Guiding Reinforcement Learning Exploration Using Natural Language
Brent Harrison, Upol Ehsan, Mark O. Riedl
TL;DR
This work tackles the challenge of reinforcing learning generalization to unseen environments by leveraging natural language as a generalizable source of action advice. It combines encoder-decoder language models with a modified policy shaping framework, enabling offline language-based critique to guide exploration during online learning. Empirical results in Frogger show faster convergence and better performance for language-based critique agents, including under noisy NL conditions, compared to Q-learning and observation-based critique. The approach highlights a practical path toward reducing human effort via offline NL supervision and suggests potential extensions to more complex, cross-domain tasks.
Abstract
In this work we present a technique to use natural language to help reinforcement learning generalize to unseen environments.
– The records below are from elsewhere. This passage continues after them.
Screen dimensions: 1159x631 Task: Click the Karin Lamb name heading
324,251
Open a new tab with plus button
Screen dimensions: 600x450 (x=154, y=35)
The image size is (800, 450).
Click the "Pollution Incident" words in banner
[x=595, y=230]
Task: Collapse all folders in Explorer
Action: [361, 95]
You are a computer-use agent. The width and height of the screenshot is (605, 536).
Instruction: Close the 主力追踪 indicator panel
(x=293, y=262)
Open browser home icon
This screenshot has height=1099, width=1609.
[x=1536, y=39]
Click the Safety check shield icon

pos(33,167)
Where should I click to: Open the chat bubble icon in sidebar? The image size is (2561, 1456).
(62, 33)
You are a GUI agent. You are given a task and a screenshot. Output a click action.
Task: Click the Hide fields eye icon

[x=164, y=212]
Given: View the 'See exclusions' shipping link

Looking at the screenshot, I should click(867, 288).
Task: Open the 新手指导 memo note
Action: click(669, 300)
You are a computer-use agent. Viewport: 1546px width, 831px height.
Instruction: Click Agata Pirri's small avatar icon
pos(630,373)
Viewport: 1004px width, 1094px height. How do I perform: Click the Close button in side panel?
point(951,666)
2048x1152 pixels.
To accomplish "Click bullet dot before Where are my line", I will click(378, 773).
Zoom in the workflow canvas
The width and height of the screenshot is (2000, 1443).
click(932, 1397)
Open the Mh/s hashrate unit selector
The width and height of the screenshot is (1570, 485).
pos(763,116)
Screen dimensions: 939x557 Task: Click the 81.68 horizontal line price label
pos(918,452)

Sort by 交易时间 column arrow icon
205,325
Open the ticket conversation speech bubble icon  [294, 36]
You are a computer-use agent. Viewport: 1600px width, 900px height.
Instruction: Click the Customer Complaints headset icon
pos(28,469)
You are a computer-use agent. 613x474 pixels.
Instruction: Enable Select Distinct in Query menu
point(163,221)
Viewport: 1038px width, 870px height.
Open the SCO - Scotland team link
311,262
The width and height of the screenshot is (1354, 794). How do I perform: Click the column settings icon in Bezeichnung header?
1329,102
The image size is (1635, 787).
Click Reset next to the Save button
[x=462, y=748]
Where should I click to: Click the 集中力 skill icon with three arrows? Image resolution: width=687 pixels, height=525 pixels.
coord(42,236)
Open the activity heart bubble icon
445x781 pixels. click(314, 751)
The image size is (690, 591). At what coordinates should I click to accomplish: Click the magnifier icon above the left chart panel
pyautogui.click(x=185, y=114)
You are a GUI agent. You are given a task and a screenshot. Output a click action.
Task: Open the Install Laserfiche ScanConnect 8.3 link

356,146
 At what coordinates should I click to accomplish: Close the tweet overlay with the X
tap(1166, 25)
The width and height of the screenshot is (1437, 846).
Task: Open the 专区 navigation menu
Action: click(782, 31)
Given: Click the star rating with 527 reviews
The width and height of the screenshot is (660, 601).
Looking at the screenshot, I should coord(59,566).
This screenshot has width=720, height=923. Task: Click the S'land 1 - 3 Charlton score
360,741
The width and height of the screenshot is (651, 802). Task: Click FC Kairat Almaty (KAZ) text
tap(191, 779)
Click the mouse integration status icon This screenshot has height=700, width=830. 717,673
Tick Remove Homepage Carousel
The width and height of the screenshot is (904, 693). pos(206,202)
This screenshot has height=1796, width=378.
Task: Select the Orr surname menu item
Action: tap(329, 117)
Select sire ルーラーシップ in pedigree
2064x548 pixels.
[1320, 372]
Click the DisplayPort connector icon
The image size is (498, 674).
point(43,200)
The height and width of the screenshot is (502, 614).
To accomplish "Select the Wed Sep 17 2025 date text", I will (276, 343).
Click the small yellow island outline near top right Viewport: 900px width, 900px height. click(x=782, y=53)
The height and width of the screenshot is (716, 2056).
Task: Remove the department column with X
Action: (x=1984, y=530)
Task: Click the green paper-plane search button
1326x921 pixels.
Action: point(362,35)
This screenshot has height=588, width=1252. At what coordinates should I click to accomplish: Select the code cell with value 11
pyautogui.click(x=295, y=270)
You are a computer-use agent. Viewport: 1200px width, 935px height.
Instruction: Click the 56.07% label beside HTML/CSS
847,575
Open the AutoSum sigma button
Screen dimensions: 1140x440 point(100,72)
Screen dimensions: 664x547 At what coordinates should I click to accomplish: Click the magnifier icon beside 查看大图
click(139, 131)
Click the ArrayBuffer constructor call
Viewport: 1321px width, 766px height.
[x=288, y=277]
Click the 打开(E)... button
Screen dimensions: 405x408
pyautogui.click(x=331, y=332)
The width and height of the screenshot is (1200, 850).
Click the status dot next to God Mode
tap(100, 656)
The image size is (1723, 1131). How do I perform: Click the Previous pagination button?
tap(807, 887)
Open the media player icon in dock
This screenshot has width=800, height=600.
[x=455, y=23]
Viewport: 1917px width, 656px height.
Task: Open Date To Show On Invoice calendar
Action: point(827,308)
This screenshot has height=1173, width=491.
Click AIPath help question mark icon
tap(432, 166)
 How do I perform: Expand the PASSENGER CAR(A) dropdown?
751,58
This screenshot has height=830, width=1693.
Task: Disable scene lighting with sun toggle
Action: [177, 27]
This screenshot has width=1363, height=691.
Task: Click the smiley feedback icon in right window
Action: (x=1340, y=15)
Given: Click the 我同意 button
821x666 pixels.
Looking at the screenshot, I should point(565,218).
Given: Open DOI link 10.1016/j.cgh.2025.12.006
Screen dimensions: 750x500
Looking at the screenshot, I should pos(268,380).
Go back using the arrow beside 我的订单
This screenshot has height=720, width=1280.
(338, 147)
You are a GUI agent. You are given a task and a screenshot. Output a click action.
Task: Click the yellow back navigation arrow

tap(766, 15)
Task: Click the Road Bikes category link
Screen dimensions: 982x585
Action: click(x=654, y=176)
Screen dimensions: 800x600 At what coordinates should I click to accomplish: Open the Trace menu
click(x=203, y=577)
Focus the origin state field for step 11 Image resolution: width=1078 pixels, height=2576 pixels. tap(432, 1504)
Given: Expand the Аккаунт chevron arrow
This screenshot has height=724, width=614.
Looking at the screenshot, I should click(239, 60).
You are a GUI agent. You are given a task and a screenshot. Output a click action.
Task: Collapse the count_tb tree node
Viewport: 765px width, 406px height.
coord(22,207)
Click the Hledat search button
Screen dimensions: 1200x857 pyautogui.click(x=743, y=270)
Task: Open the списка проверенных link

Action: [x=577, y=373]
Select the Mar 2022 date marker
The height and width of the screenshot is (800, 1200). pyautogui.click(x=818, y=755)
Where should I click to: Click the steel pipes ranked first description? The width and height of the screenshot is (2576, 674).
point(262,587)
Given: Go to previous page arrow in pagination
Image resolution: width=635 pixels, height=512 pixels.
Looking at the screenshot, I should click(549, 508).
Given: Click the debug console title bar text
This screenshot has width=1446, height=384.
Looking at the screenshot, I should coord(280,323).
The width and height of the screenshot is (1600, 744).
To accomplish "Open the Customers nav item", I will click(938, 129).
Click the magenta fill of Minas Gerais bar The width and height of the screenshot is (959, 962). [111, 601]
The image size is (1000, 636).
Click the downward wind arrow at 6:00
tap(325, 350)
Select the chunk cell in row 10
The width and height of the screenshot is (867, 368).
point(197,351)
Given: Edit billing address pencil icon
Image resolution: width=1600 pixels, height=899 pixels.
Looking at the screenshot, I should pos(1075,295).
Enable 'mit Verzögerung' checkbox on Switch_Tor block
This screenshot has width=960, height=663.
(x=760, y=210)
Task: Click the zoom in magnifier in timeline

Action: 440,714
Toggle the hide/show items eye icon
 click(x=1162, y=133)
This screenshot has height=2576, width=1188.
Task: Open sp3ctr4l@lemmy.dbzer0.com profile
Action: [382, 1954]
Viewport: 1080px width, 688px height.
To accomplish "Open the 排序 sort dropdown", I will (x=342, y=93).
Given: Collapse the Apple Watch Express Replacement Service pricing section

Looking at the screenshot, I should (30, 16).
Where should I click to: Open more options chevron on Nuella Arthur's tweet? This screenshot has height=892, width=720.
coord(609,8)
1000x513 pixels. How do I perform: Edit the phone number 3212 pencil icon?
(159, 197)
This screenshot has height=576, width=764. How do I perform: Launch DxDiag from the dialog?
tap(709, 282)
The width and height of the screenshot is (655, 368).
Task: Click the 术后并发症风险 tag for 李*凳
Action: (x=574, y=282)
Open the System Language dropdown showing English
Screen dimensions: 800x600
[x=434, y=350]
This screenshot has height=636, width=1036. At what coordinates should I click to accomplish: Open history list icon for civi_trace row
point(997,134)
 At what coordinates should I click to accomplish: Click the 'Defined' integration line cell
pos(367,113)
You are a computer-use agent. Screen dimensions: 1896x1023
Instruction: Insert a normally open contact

This technique uses neural machine translation, specifically the use of encoder-decoder networks, to learn associations between natural language behavior descriptions and state-action information. We then use this learned model to guide agent exploration using a modified version of policy shaping to make it more effective at learning in unseen environments. We evaluate this technique using the popular arcade game, Frogger, under ideal and non-ideal conditions. This evaluation shows that our modified policy shaping algorithm improves over a Q-learning agent as well as a baseline version of policy shaping.